Pedaling tales: Bike trek finds global impact of climate crisis
Devi Lockwood ’10 discovered her love for listening to people and hearing their stories amid one of the darkest episodes of her life.
A junior at Harvard in April 2013, Lockwood was in Boston when two brothers detonated homemade bombs near the finish line of the Boston Marathon. Three people were killed in the blasts; 264 more were injured, including 17 who lost limbs.
A manhunt ensued, with the entire city on lockdown until the perpetrators were caught.
“When that lifted, all I wanted to do was talk to strangers and to remind myself that not everyone is murderous,” Lockwood told an assembly audience last week during a visit to Exeter. “I cut open a cardboard box and wrote ‘open call for stories’ in Sharpie on it, and wore that as a sign around my neck while I walked around the city. And some people stared at me, they thought it was pretty weird, but some people approached me to share a story. And once I started having these conversations and listening to strangers, I really didn’t want to stop.”
That summer, Lockwood rode her bicycle 800 miles down the Mississippi River, wearing the sign as she went. “The farther down the river I rode my bike, the more stories I was hearing, specifically about water and climate change, in terms of intensifying storms, salt water encroachment on the land, and people making the decision to leave places that they had called home for generations in the aftermath of a big storm.”
What began as self-therapy turned into an odyssey that continues today. Lockwood has traveled across 20 countries on six continents — mainly by bicycle — to document stories about the effects of climate change. Her research has resulted in her first book, 1,001 Voices on Climate Change, published by Simon & Schuster in August 2021.
“I was wondering, what might it mean to put those voices in dialogue with the stories of people from other parts of the world?” she recalled. “My goal became to listen to those stories about water and climate change, and amplify the voices of people I met, who were the most impacted.”
After a brief assembly presentation, Lockwood sat for an interview on stage with seniors Lina Huang and Emma Chen. Below are highlights of that conversation:
And I think just fully communicating, non-verbally, that I am there to experience the gift of someone sharing their story with me, and receiving it as such. And so yeah, all of those things combine together. And it’s a practice that is not always easy, especially if it’s someone’s point of view that I disagree with, but try to approach those types of conversations also from a place of curiosity, frankly. Why do you think the way that you think? How did you get to this point, and what can I learn from that? And I really do believe that everyone has something to teach me, if only I slow down enough to listen. It’s not always easy to do that, but it can be a really fun thing to do at its best.”
I think a lot of the editing process was figuring out which stories to include, which felt the most interesting to me, which would bring in new themes, and also talk not only about the lived experiences of people who are living with climate change right now, but I interviewed a handful of climate scientists, too. Getting those two types of stories in dialogue with each other, that was the juxtaposition that I was trying to get at. And yeah, just getting it to cohere as a whole was a really fun adventure of a process.”

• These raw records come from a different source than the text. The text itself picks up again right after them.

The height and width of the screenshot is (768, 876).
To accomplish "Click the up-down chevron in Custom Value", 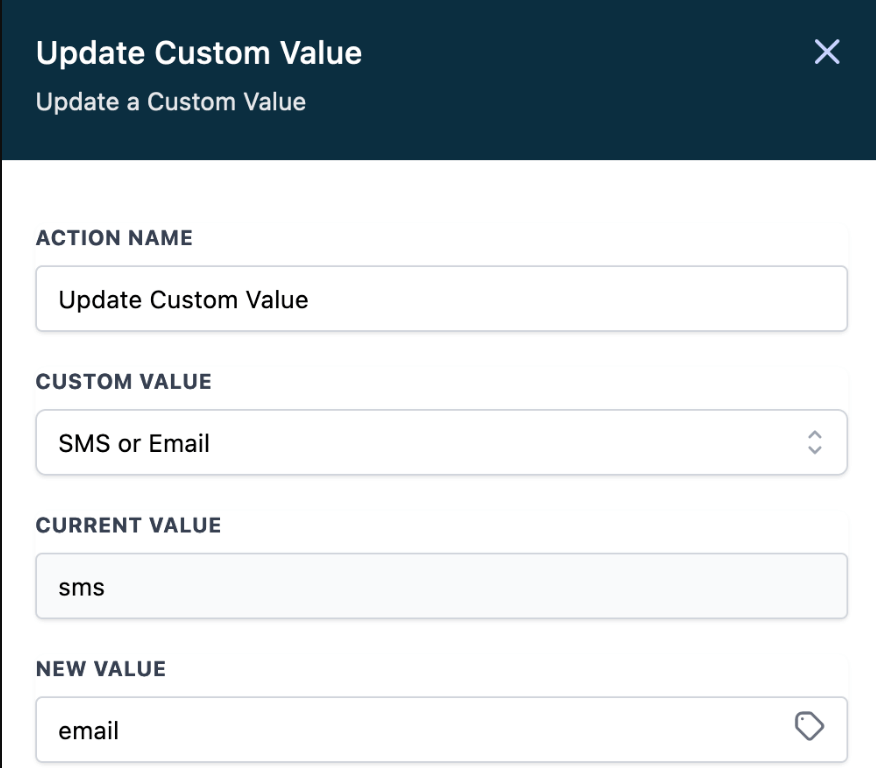I will click(x=815, y=442).
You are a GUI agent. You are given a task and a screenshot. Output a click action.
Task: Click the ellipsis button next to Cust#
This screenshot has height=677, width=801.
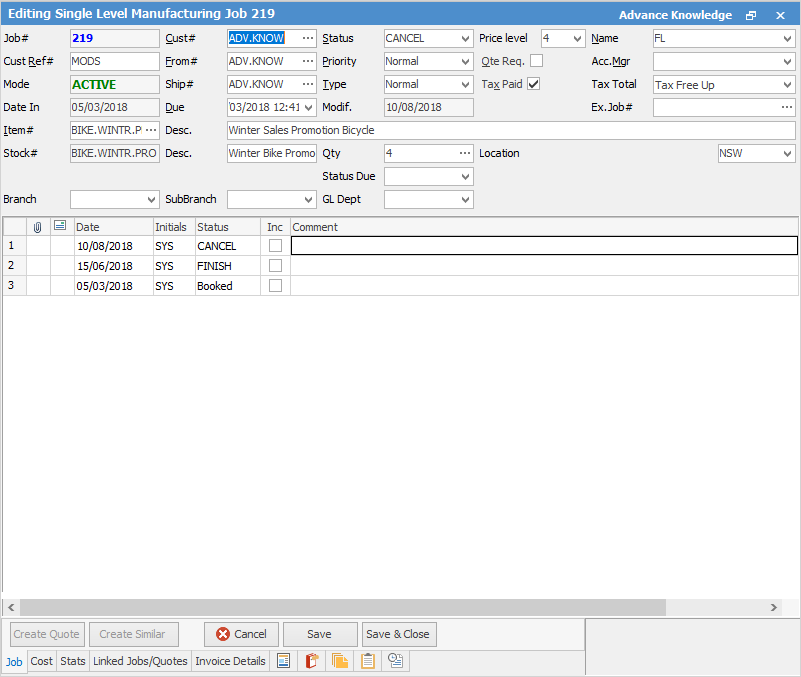point(307,38)
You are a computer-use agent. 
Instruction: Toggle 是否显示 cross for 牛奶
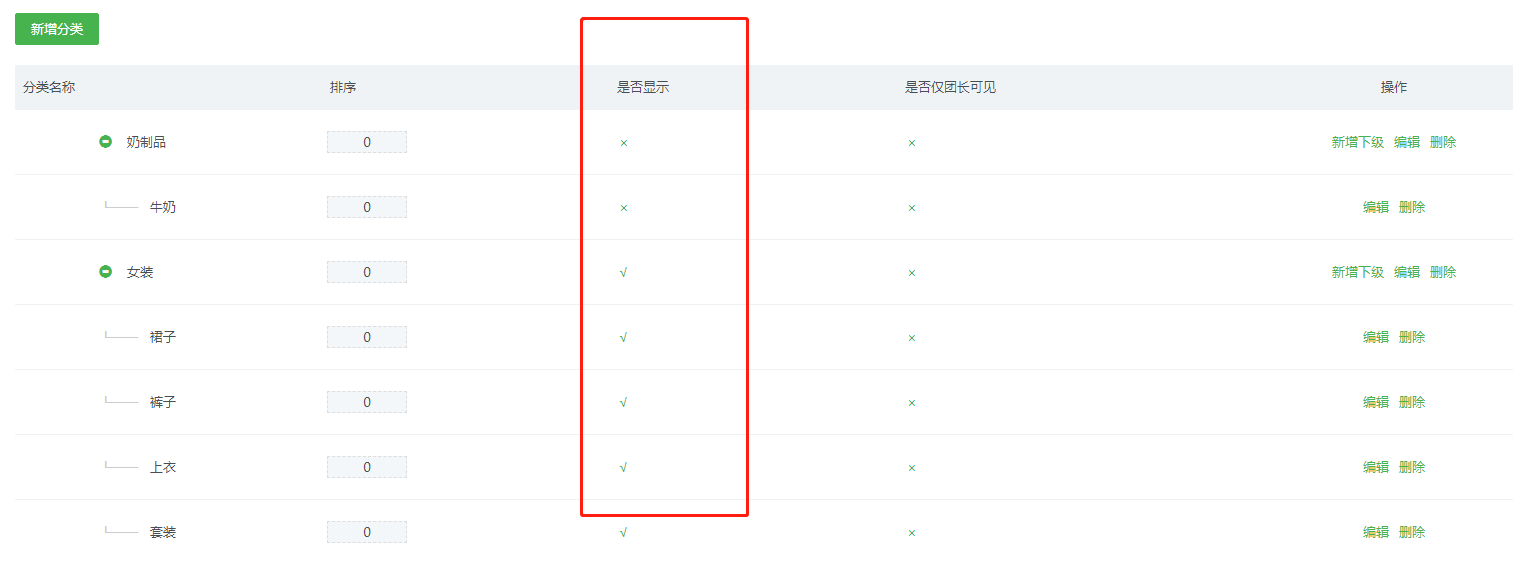[x=624, y=208]
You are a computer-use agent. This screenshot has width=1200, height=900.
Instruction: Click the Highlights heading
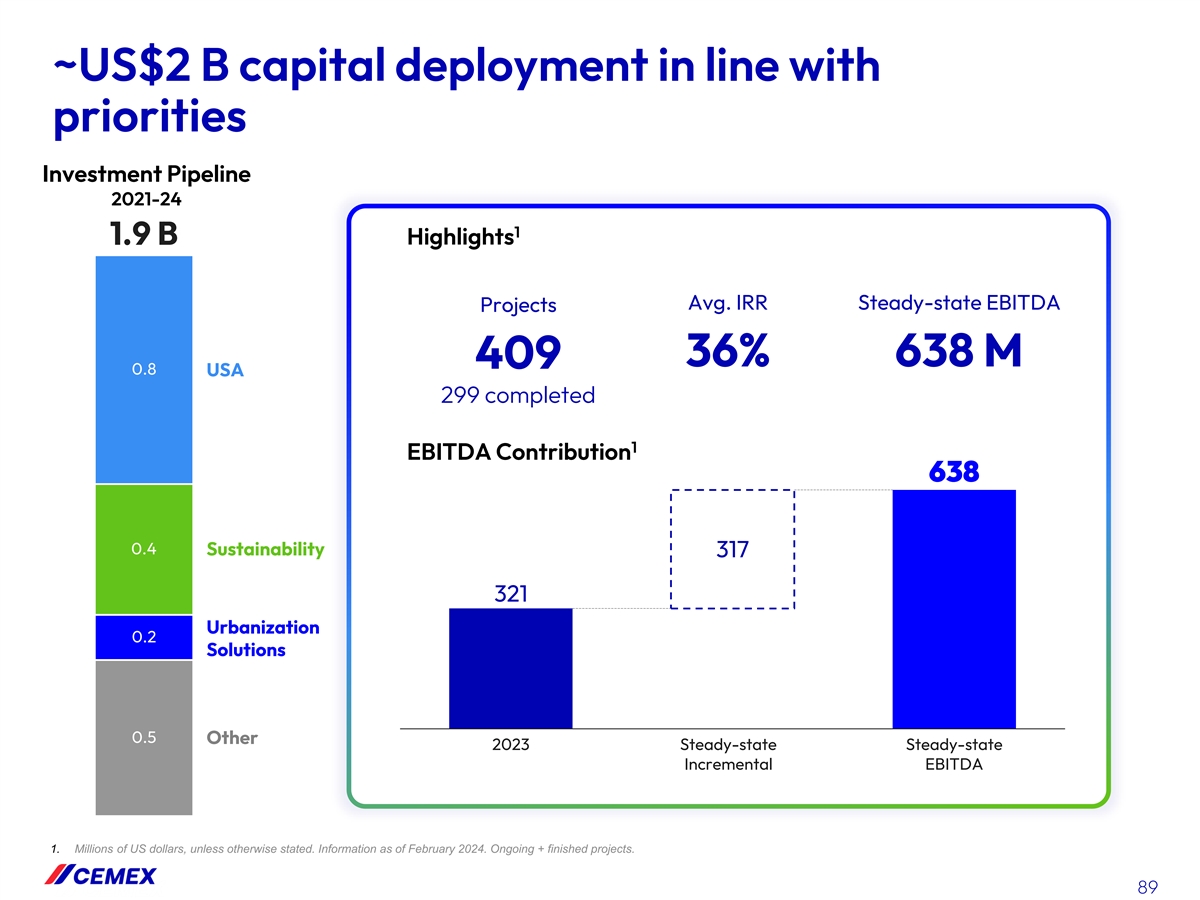(462, 237)
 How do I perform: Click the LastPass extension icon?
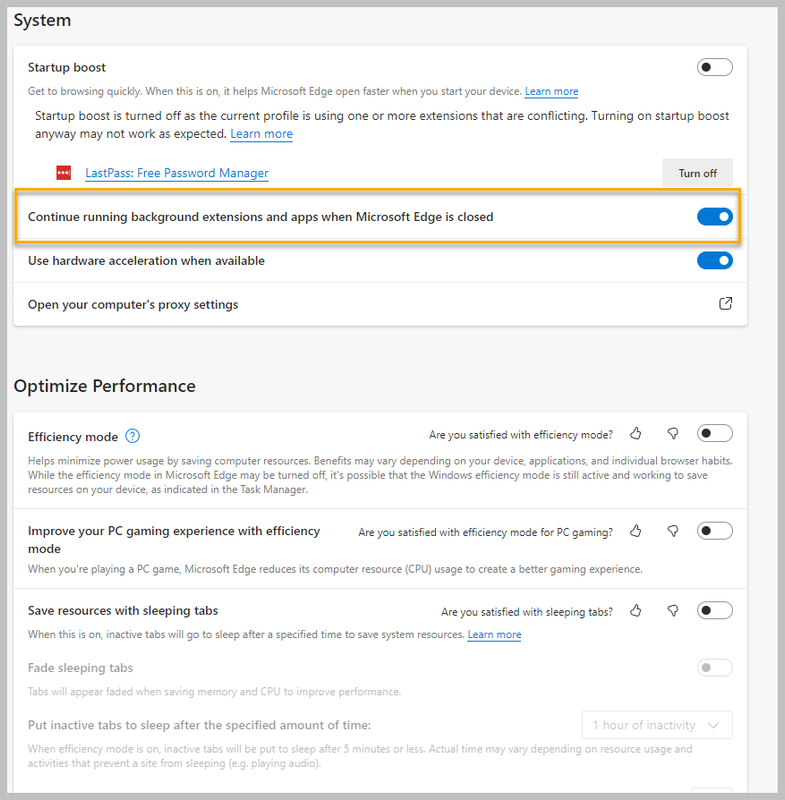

I just had a handful of really incredible teachers while I was here who were able to bring out different aspects of thinking deeply about language. I remember being in Ms. Moore’s English class, and we would underline verbs and have these long, drawn-out conversations about what a verb is and what it does and how good writing is driven by verbs and verbs are the engine of the sentence, and I think about that all the time. Or even being in Ms. Foley’s class, we did a gender studies class together, and I did a final project where I was doing interviews and then writing poems based on those interviews. And that was a version of what I ended up doing for my senior thesis at Harvard that then inspired this book. So yeah, it all comes back to here.
But I think if I were to give advice, I would encourage you guys to use the scariness of that time to listen to yourself more than anyone else, and be like, “OK, what is it that I love? What is it that energizes me? What am I really good at?” And then, “How can I use that in service of a cause that I care deeply about?” For me it took this form, but for you guys it might look like something completely different, and that’s equally valid. I think really taking that time to be with yourself and to get to know yourself at that point can be really important.
For me, expertise also comes from lived experience, and that’s equally as valid as having a PhD in atmospheric sciences. And it’s important that we understand those dynamics and understand the science, and really great metaphor and good asking questions of those scientists can help us get there, to a point where it’s maintaining the nuance of the science but also easy to understand. But not only that, but we need to just broaden how we discuss these issues, and I think that the movement as a whole can do a better job of that.